Thursday, May 3, 2012

Structural Patterns - 4.Decorator Pattern

If we want to add new behaviors to our object during runtime, we can choose Decorator Pattern. In this pattern, we define a class and some set of behaviors applicable to the class separately.

We can patch up the behaviors to the class dynamically with out altering the class implementation.

In other words, the object can be decorated dynamically with various behaviors as per the need. Here,both the decorator and the object to be decorated belong, to the same abstract type.

Consider an example of creating a rainbow. By default, rainbow is having a single color as its behavior. We can add or remove colors to/from the rainbow dynamically.Hence, the rainbow object can be constructed and the colors can be added/removed on the fly.

Rainbow is an implementation of the abstract type Colors. We implement separate decorators for each and every color so that both rainbow and all other decorators belong to the same type, Colors.

Following class diagram will explain the concept in detail,

Here, we can add any new decorator or repeat the existing decorator without altering the Rainbow code.

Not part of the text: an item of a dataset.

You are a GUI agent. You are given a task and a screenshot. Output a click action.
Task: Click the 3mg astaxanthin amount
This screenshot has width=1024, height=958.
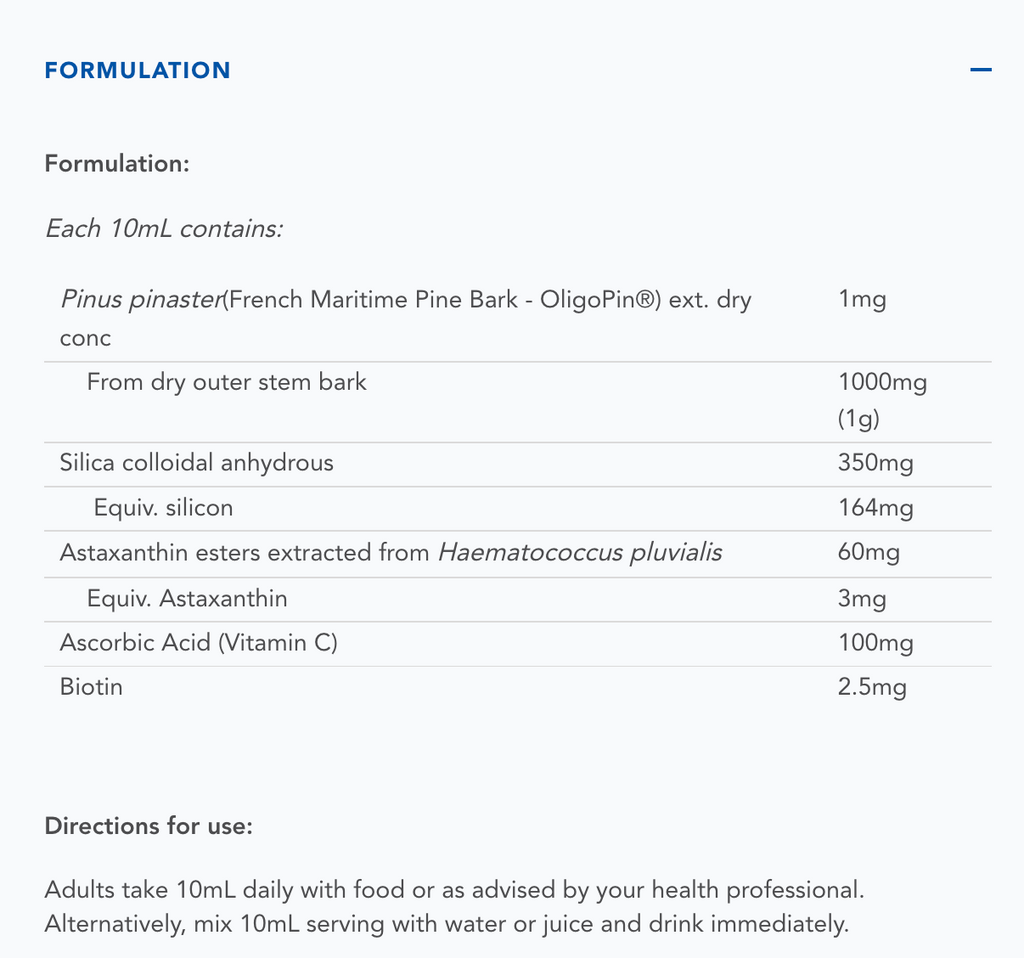point(862,599)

Based on the above diagram the following code snippet shows the decorator pattern in action,

  Colors rainbow = new Rainbow();
  rainbow = new IndigoDecorator(rainbow); //Decorator 1 (Indigo)
  rainbow = new VioletDecorator(rainbow); // Decorator 2 (Indigo)


Similarly, we can add dynamic behaviors to the rainbow object as,  

  rainbow=new AnyColorDecorator(rainbow);  //Decorator N (Any Color)

we can also, decorate the rainbow class with the same color, repeated for any number of times.


In the Java API, InputStreams, Readers,etc are having decorator implementations.